All that speaks to Washington “the place.” But Washington “the concept”—I can’t think of a better way to put it—is dead. By the concept of Washington, I mean a set of institutions that shaped the course of American (and global) political discourse and which provided a focal point for American national identity. That Washington—the Washington that dominated the nightly news, that made stars of White House correspondents, chairmen of the House Ways and Means Committee, and assistant secretaries of this, that, and the other—has lost its glamour and sense of purpose; it just plain doesn’t matter as much as it once did. The proof, I thought, came during last year’s impeachment proceedings. Here, by any standard, was what should have been one of the great, compelling moments of the republic’s constitutional history; the first time an elected president stood trial in the well of the Senate. But as we all know, the nation as a whole tuned out. Why were we all not either outraged by what Clinton had done or appalled at the indignity to which his pursuers subjected him? Because the presidency—the epitome of Washington, the concept—had declined in importance so much that we rationally concluded that Clinton’s troubles were of little consequence for the things that really matter.

This waning of Washington shouldn’t come as any surprise. If you take the long view of history, the Washington that dominated our political lives was shaped during a 60-year period marked by three overlapping American crises: the Depression, wars both hot and cold, and the struggle for civil rights. “Washington,” if you like, was born at the time of the stock market crash of ‘29 and died on the miraculous night in November ‘89 when the Berlin Wall collapsed.

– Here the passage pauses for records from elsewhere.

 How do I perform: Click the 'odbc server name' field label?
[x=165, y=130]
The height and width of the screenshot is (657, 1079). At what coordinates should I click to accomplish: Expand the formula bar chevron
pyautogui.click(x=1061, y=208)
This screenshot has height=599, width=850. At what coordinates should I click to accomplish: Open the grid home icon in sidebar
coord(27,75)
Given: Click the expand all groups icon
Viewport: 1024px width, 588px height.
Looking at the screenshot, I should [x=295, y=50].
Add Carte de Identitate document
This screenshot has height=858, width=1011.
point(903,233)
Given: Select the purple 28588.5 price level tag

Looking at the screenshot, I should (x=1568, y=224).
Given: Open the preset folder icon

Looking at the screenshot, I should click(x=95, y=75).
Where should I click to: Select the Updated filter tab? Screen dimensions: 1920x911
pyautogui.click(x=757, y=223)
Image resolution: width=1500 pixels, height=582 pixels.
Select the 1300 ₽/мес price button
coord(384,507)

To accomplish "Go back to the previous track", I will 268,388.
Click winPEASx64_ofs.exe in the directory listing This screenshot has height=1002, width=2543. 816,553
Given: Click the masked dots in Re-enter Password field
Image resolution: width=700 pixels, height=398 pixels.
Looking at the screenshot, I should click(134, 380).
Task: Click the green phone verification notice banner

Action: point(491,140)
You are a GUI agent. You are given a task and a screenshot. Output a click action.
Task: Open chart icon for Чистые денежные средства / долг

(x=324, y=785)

These crises shared a common trait. Each of them could only plausibly be ameliorated by a strong, dynamic central government, whose driver—doncha hate that word?—was assumed to be a chief executive of vision and determination. In all cases, neither the states nor the private sector could be entrusted with the job of putting the world back together (indeed, to some extent, they were the problem, not the solution). Only New Deal, alphabet soup Washington could tackle the sources of economic disaster; only the crisply suited, militarized Washington of FDR and Ronald Reagan could defeat Germany and Japan and face down the awful specter of Soviet communism; only the button-downed, string-tied, wonk-and-egghead Washington of JFK, Lyndon Johnson—yes, and Richard Nixon, too—could frame and implement the policies that outlawed the most egregious forms of racial discrimination and which ended the South’s long century as a nation within a nation.

These were great accomplishments, which we should still celebrate. But the crises that they addressed are over. The economy hums along nicely, we face no implacable national enemy and are unlikely to do so for decades, and the nation has signaled pretty decisively, I would have thought, that whatever the state of racial and ethnic relations may be, it does not want Washington meddling in them. We can leave our political life, such as it is, to state and local governments; we ask the private sector to handle our economic concerns.

So that’s where we now are: Washington has nothing left to do. I could go on and say that this is the true tragedy of Bill Clinton: that a man who had prepared remarkably well for the duties that went with “old” Washington arrived in town just at the moment that such skills were no longer needed. But I await David’s rebuttal—full, no doubt, of paeans to the revivification of the economy by AOL, the vibrant economy of Northern Virginia, the reclaiming of the old downtown. True, true, as that Budweiser commercial says. But beside the point.